The input:
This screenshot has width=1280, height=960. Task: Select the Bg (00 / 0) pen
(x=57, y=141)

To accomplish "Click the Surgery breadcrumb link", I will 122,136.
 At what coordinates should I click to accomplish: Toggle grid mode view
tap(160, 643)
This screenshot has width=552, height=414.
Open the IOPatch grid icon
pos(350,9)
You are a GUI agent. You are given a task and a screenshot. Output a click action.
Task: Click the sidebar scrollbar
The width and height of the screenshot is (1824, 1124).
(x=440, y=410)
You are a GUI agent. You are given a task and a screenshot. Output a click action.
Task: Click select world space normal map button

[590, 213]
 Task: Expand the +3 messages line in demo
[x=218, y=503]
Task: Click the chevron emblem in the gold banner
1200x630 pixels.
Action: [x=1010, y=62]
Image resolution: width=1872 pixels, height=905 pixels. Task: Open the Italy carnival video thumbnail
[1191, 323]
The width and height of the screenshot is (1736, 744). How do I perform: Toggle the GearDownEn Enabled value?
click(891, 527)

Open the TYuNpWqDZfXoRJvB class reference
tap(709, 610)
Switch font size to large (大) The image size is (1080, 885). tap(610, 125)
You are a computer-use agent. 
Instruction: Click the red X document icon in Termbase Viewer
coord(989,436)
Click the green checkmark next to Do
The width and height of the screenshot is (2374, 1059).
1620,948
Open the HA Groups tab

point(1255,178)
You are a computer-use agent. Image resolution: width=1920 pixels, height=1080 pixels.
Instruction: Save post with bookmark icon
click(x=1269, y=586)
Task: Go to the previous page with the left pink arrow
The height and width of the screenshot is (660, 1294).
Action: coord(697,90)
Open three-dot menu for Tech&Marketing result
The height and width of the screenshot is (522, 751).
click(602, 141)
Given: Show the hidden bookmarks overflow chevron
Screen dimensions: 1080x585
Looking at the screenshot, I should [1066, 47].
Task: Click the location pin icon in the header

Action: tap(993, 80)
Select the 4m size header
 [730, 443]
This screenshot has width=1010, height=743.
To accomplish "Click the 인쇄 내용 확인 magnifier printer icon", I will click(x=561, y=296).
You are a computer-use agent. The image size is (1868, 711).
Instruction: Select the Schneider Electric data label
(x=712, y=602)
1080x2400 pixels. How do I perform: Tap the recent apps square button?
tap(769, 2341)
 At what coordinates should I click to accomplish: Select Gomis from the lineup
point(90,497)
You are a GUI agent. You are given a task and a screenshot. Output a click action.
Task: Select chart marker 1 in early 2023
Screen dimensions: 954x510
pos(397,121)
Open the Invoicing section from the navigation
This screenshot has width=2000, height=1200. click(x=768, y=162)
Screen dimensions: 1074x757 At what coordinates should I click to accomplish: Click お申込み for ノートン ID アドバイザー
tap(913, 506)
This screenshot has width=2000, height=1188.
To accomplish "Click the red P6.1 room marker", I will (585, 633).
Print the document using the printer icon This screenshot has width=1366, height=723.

What you are asked to do:
Report each line of the data above that contains the word "grid", and treat matches as case-sensitive.

Solution:
 At what coordinates should I click to accomplish: Toggle grid mode view
Open the IOPatch grid icon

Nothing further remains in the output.